The Bridges of Waterfront Toronto

Massive span leaves Nova Scotia on barge trip to Toronto

It was no easy feat. At 260-feet long, and weighing as much as 16 fully-loaded transport trucks, the massive cargo required a team of 20 surveyors, welders, engineers, tug crew and logistics specialists to ensure it was safely and securely loaded onto the Glovertown Spirit barge.

The first section of the Commissioners Street bridge, to be installed as a vehicular and pedestrian bridge over the new Don River in Toronto, set sail aboard the tug and barge from fabricators, Cherubini Metal Works’ facility at Dartmouth, Nova Scotia earlier this week.

Shipwatchers are following its journey as the Lois M tug and Glovertown Spirit make their way with their striking cargo through the world’s longest inland navigation system, the Great Lakes-St. Lawrence River Waterway, to Toronto.

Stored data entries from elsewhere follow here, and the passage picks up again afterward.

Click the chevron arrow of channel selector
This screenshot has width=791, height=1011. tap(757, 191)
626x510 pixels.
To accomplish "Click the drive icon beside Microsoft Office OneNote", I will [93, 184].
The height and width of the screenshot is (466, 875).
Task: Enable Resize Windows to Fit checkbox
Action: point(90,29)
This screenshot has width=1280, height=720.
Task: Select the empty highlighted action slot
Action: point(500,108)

The western half of the bridge is one of two pieces, the second of which will be delivered in August – and is part of a major project by Waterfront Toronto that includes building four bridges to connect downtown Toronto to Villiers Island community.  The first LRT bridge was delivered by barge in the fall of 2020 and the other bridges are expected to be brought to Toronto by the end of this year.

“This is a very high-profile job.  It requires the right pieces of equipment, the right crew and shore personnel to make it happen,“ says Paulo Pessoa, Vice-President of Commercial for McKeil Marine, the Burlington-based company in charge of the marine transport.  “The amount of engineering that goes into a logistical project like this is insane from the load out of the bridge onto the barge in tidal waters, to the deck strength of the barge that is required to support this kind of structure. We’re very proud of all of the team involved.”

Chris Kirby, who previously worked at McKeil and is now managing the project through his company Lani Maritime, says discussions around marine transport started three years ago. 

“Cherubini knew about some of the requirements of moving cargo through the St. Lawrence Seaway but they wanted to find out more specifics about how we could accommodate the bridge on a barge.  Later, McKeil bid for the project and won the contract.  A huge amount of planning goes into a project like this.”

Kirby explains that Cherubini has its own fabrication location directly in Dartmouth about a 500-feet walk to the wharf.  The bridge was far too heavy to use cranes, so the marine transport team used two self-propelled module transporters on either end of the bridge and extensive ramps to move the bridge from the wharf to the barge.  The biggest challenge was to keep the bridge level with the barge as it rolled on in tidal waters.  “You have to look at what the tide is doing that day,” he says, adding that the barge had to slowly de-ballast to accommodate the tide as the weight of the bridge shifted to the barge.

Kirby adds that having the Great Lakes-St. Lawrence inland navigation system and the barge infrastructure in place to move massive cargoes of this scale is a great advantage for the customer. 

“You just can’t move something like this by truck or rail.  To be able to move these bridges directly from the fabricator’s facility here in Nova Scotia by marine all the way to its destination in Toronto – gives the customer more choices.  Otherwise, you would have to occupy other lands in the port, warehouse facilities, have a mobile team there to fabricate the bridges on site in Toronto.”